Two recessions — the first after the 9/11 terrorist attacks and the second after the great mortgage meltdown — could portend what might be ahead for PERS. Both times the plan’s investments lost money and a key metric known as the funding ratio, which is defined as the share of future obligations covered by current assets, suffered as a result.
Losses on the investment front for PERS could be considerable. According to a report by the Mercatus Center at George Mason University, the U.S. gross domestic growth rate will decline 5 percent for every month of economic shutdown.
Since August 1980, PERS has been investing in the stock market, which promised larger returns than the bonds that represented most pension fund investments up to that point. The plan’s investment assets have grown from $15.4 billion in 2009 to $28.6 billion in 2019, an 85.7 percent increase.
The downside for PERS and other defined benefit pension plans is the increased volatility.
In 2001, PERS’ investments lost 7.1 percent and 6.6 percent in 2002 before rebounding in 2003 with a 3.5 percent rate of return.
In 2001, the plan was 87.5 percent fully funded, but that slipped to 79 percent by 2003. The plan’s funding ratio never caught up despite several years of strong returns and by 2008, the plan was only 72.9 percent funded.
In 2008, PERS lost 8.2 percent on its investments and a ruinous 19.4 percent in 2009 before a rebound to 14.1 percent in 2010. Despite bounce-back years from the market in the following years, PERS bottomed out in 2012 with a 58 percent funding ratio that has only ticked up slightly since then despite investment returns of 13.4 percent (2013), 18.6 percent (2014), 14.96 percent (2017) and 9.48 percent (2018).
The PERS staff uses an expected annual rate of return for 7.75 percent for planning purposes.
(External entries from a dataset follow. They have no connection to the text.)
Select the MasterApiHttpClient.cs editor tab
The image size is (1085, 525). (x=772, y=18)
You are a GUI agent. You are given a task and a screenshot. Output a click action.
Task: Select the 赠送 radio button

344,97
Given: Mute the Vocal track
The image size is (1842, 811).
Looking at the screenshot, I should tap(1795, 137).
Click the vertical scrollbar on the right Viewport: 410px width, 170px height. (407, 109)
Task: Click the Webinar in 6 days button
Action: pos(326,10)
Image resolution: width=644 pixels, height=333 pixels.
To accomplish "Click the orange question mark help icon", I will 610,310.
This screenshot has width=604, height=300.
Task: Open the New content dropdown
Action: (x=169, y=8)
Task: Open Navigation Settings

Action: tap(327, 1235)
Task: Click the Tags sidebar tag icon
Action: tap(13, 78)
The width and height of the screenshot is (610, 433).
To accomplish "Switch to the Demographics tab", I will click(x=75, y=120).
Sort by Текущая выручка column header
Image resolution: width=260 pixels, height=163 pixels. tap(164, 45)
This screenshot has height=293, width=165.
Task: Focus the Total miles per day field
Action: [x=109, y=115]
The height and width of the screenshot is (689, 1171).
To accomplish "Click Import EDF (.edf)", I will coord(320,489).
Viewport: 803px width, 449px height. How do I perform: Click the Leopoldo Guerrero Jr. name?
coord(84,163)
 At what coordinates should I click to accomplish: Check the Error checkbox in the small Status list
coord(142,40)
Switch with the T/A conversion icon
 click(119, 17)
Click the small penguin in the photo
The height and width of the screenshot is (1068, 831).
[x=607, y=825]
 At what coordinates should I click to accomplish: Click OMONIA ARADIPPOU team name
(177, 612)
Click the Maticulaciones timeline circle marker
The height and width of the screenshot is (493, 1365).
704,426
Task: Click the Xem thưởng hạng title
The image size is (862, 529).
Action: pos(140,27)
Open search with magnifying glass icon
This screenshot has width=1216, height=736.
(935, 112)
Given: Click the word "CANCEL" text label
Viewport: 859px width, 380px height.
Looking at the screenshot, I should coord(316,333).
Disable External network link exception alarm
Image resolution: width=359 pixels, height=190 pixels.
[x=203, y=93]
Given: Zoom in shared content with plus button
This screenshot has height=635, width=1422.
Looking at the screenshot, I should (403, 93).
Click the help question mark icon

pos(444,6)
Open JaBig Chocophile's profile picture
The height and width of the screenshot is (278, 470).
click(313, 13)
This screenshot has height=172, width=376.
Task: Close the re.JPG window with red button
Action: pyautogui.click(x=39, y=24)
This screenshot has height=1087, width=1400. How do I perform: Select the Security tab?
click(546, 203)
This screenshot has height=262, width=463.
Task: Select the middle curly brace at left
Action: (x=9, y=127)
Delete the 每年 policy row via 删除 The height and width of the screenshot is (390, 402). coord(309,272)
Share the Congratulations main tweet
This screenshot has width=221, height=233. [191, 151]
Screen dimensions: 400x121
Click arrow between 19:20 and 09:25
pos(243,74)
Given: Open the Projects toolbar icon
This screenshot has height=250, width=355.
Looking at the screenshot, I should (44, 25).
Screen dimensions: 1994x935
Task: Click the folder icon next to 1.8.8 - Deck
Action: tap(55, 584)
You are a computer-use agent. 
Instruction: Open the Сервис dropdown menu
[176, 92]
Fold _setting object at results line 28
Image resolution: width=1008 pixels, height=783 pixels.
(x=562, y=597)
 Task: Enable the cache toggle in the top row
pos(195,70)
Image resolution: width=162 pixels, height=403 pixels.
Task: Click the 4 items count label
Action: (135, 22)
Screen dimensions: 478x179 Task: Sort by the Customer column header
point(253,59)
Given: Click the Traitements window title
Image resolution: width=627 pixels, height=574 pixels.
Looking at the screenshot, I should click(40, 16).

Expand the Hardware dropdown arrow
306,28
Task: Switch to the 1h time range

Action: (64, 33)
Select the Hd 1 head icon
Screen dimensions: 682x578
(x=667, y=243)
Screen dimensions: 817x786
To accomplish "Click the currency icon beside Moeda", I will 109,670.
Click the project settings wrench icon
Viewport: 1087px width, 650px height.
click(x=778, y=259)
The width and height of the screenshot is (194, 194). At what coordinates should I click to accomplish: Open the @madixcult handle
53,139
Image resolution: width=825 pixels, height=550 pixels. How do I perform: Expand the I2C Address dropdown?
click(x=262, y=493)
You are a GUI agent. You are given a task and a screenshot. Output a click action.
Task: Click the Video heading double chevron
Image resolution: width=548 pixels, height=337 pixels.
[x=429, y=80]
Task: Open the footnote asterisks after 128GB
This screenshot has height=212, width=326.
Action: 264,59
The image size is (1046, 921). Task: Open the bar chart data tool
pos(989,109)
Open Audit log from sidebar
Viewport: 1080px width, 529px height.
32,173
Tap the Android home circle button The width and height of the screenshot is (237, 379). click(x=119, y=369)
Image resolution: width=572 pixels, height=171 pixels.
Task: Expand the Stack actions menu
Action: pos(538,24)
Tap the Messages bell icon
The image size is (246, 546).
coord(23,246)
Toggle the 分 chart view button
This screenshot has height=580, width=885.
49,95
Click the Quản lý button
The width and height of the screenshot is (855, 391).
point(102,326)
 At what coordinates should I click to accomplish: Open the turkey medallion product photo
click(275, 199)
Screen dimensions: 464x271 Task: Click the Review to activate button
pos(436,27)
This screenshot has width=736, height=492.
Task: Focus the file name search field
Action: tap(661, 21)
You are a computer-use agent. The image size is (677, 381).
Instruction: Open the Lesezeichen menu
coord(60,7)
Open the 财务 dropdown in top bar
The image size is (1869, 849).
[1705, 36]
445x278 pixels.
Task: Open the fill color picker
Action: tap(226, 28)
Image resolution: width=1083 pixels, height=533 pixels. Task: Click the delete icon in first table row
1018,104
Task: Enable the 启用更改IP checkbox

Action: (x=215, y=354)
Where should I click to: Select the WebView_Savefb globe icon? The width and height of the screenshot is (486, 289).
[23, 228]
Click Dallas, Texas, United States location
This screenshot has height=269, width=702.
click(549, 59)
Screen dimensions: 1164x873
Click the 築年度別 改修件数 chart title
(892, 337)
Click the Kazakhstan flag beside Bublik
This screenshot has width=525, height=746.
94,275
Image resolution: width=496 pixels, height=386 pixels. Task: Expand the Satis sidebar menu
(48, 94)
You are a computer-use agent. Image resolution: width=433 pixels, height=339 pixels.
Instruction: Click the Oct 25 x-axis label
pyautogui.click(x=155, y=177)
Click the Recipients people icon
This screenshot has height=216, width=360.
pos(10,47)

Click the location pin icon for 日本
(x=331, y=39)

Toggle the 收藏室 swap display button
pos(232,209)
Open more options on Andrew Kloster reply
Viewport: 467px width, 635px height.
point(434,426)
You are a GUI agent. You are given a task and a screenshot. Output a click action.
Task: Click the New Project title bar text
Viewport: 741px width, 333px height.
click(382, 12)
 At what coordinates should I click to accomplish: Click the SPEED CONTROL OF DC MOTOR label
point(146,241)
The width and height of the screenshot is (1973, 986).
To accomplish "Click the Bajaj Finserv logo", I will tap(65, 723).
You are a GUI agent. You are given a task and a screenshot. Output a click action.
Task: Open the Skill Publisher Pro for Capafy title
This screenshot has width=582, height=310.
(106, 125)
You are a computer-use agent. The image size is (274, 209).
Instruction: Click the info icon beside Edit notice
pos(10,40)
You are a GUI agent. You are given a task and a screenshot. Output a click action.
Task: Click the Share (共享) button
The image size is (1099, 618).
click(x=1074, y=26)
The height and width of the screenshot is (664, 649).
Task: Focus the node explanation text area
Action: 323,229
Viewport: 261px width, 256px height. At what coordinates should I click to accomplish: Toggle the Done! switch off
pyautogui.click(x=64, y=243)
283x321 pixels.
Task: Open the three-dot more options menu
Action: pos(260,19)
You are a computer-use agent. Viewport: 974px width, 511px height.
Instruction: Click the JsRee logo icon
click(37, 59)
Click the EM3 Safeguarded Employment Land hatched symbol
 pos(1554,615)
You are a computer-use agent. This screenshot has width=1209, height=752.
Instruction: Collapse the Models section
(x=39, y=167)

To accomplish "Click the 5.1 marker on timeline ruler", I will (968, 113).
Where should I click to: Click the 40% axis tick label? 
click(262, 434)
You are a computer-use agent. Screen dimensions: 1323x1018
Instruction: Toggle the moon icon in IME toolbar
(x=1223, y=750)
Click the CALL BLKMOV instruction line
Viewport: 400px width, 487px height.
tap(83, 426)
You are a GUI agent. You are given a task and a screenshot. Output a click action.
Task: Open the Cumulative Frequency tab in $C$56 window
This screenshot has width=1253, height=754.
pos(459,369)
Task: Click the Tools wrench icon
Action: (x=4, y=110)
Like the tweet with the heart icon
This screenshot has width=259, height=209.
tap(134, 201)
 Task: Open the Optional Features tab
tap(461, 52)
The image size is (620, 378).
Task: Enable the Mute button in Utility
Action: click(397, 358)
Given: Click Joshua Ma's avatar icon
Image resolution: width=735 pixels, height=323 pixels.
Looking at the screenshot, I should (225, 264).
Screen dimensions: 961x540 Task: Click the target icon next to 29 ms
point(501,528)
The PERS board lowered the expectation from an unrealistic 8 percent in 2015.
The reason why the plan loses ground even when investment returns are above expectation is primarily demographic. In 2005, there were 157,101 employees contributing into the system and 69,939 retirees.
By 2019, the number of employees contributing to PERS had shrunk to 150,651, while the number of retirees was up to 107,844. This represents a 54 percent increase in 15 years.